Exercise instructions:
In the records below, switch each "Where is" to "Where can I find" and reproduce the lines with everything else unchanged.

Data rows:
Start

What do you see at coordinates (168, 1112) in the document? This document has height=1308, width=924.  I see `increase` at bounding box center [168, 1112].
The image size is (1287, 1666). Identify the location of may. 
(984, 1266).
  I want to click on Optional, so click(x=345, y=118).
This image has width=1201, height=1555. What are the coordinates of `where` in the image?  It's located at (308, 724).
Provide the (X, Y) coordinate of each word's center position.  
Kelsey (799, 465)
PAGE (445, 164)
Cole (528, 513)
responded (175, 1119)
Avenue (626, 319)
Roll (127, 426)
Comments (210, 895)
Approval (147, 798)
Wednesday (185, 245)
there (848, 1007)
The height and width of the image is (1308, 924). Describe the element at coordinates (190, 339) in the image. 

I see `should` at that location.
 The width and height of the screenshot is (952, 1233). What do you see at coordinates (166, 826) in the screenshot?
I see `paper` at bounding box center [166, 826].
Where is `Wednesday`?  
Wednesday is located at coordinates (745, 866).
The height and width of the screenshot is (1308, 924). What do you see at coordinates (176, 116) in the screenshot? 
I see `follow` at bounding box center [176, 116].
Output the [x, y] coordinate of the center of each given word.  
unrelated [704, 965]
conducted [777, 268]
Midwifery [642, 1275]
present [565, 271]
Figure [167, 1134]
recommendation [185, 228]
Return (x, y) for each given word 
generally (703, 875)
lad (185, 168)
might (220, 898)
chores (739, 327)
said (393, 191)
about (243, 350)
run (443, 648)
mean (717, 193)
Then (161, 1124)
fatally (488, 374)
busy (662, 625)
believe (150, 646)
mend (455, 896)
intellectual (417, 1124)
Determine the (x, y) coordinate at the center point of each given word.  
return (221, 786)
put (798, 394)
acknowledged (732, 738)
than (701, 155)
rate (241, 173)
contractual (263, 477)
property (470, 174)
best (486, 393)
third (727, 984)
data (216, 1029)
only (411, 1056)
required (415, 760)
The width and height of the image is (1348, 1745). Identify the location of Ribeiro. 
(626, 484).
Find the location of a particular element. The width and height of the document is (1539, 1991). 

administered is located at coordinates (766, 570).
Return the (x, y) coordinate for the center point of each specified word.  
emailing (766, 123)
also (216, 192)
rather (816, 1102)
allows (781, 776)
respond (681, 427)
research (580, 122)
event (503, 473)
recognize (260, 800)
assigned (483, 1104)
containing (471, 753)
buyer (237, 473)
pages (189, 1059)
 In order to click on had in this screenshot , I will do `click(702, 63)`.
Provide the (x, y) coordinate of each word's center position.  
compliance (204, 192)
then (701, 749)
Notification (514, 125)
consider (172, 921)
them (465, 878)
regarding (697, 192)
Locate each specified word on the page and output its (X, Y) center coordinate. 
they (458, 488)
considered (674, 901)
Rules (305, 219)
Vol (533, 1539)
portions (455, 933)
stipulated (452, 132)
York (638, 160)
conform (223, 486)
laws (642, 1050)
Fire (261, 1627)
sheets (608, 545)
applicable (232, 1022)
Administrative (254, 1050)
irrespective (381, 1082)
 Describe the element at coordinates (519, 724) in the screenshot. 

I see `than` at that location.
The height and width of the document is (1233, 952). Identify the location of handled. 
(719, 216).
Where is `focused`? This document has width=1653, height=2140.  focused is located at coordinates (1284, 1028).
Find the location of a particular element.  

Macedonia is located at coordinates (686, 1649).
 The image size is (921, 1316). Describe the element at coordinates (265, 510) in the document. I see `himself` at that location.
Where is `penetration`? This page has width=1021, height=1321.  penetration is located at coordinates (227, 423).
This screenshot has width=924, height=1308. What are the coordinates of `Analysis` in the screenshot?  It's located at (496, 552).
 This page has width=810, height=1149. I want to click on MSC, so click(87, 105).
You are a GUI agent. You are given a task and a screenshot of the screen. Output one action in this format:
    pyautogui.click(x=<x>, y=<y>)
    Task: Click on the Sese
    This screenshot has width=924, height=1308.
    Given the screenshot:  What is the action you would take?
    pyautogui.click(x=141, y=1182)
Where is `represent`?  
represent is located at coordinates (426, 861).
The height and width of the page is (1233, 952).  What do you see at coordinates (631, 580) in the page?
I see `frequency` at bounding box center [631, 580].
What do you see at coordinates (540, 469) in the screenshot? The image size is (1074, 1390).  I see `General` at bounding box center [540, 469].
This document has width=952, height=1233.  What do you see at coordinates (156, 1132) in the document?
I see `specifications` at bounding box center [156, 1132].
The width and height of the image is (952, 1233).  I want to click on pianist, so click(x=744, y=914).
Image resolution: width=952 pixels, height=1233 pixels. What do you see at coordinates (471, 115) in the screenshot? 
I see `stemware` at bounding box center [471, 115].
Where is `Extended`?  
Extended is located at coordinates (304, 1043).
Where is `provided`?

End

Solution to this problem:
What do you see at coordinates (168, 1112) in the document? This document has height=1308, width=924.  I see `increase` at bounding box center [168, 1112].
The image size is (1287, 1666). Identify the location of may. 
(984, 1266).
  I want to click on Optional, so click(x=345, y=118).
This image has width=1201, height=1555. What are the coordinates of `where` in the image?  It's located at (308, 724).
Provide the (X, Y) coordinate of each word's center position.  
Kelsey (799, 465)
PAGE (445, 164)
Cole (528, 513)
responded (175, 1119)
Avenue (626, 319)
Roll (127, 426)
Comments (210, 895)
Approval (147, 798)
Wednesday (185, 245)
there (848, 1007)
The height and width of the image is (1308, 924). Describe the element at coordinates (190, 339) in the image. 

I see `should` at that location.
 The width and height of the screenshot is (952, 1233). What do you see at coordinates (166, 826) in the screenshot?
I see `paper` at bounding box center [166, 826].
Where can I find `Wednesday`?  
Wednesday is located at coordinates (745, 866).
The height and width of the screenshot is (1308, 924). What do you see at coordinates (176, 116) in the screenshot? 
I see `follow` at bounding box center [176, 116].
Output the [x, y] coordinate of the center of each given word.  
unrelated [704, 965]
conducted [777, 268]
Midwifery [642, 1275]
present [565, 271]
Figure [167, 1134]
recommendation [185, 228]
Return (x, y) for each given word 
generally (703, 875)
lad (185, 168)
might (220, 898)
chores (739, 327)
said (393, 191)
about (243, 350)
run (443, 648)
mean (717, 193)
Then (161, 1124)
fatally (488, 374)
busy (662, 625)
believe (150, 646)
mend (455, 896)
intellectual (417, 1124)
Determine the (x, y) coordinate at the center point of each given word.  
return (221, 786)
put (798, 394)
acknowledged (732, 738)
than (701, 155)
rate (241, 173)
contractual (263, 477)
property (470, 174)
best (486, 393)
third (727, 984)
data (216, 1029)
only (411, 1056)
required (415, 760)
The width and height of the image is (1348, 1745). Identify the location of Ribeiro. 
(626, 484).
Find the location of a particular element. The width and height of the document is (1539, 1991). 

administered is located at coordinates (766, 570).
Return the (x, y) coordinate for the center point of each specified word.  
emailing (766, 123)
also (216, 192)
rather (816, 1102)
allows (781, 776)
respond (681, 427)
research (580, 122)
event (503, 473)
recognize (260, 800)
assigned (483, 1104)
containing (471, 753)
buyer (237, 473)
pages (189, 1059)
 In order to click on had in this screenshot , I will do `click(702, 63)`.
Provide the (x, y) coordinate of each word's center position.  
compliance (204, 192)
then (701, 749)
Notification (514, 125)
consider (172, 921)
them (465, 878)
regarding (697, 192)
Locate each specified word on the page and output its (X, Y) center coordinate. 
they (458, 488)
considered (674, 901)
Rules (305, 219)
Vol (533, 1539)
portions (455, 933)
stipulated (452, 132)
York (638, 160)
conform (223, 486)
laws (642, 1050)
Fire (261, 1627)
sheets (608, 545)
applicable (232, 1022)
Administrative (254, 1050)
irrespective (381, 1082)
 Describe the element at coordinates (519, 724) in the screenshot. 

I see `than` at that location.
The height and width of the document is (1233, 952). Identify the location of handled. 
(719, 216).
Where can I find `focused`? This document has width=1653, height=2140.  focused is located at coordinates (1284, 1028).
Find the location of a particular element.  

Macedonia is located at coordinates (686, 1649).
 The image size is (921, 1316). Describe the element at coordinates (265, 510) in the document. I see `himself` at that location.
Where can I find `penetration`? This page has width=1021, height=1321.  penetration is located at coordinates (227, 423).
This screenshot has width=924, height=1308. What are the coordinates of `Analysis` in the screenshot?  It's located at (496, 552).
 This page has width=810, height=1149. I want to click on MSC, so click(87, 105).
You are a GUI agent. You are given a task and a screenshot of the screen. Output one action in this format:
    pyautogui.click(x=<x>, y=<y>)
    Task: Click on the Sese
    This screenshot has width=924, height=1308.
    Given the screenshot:  What is the action you would take?
    pyautogui.click(x=141, y=1182)
Where can I find `represent`?  
represent is located at coordinates (426, 861).
The height and width of the page is (1233, 952).  What do you see at coordinates (631, 580) in the page?
I see `frequency` at bounding box center [631, 580].
What do you see at coordinates (540, 469) in the screenshot? The image size is (1074, 1390).  I see `General` at bounding box center [540, 469].
This document has width=952, height=1233.  What do you see at coordinates (156, 1132) in the document?
I see `specifications` at bounding box center [156, 1132].
The width and height of the image is (952, 1233).  I want to click on pianist, so click(x=744, y=914).
Image resolution: width=952 pixels, height=1233 pixels. What do you see at coordinates (471, 115) in the screenshot? 
I see `stemware` at bounding box center [471, 115].
Where can I find `Extended`?  
Extended is located at coordinates (304, 1043).
Where can I find `provided`?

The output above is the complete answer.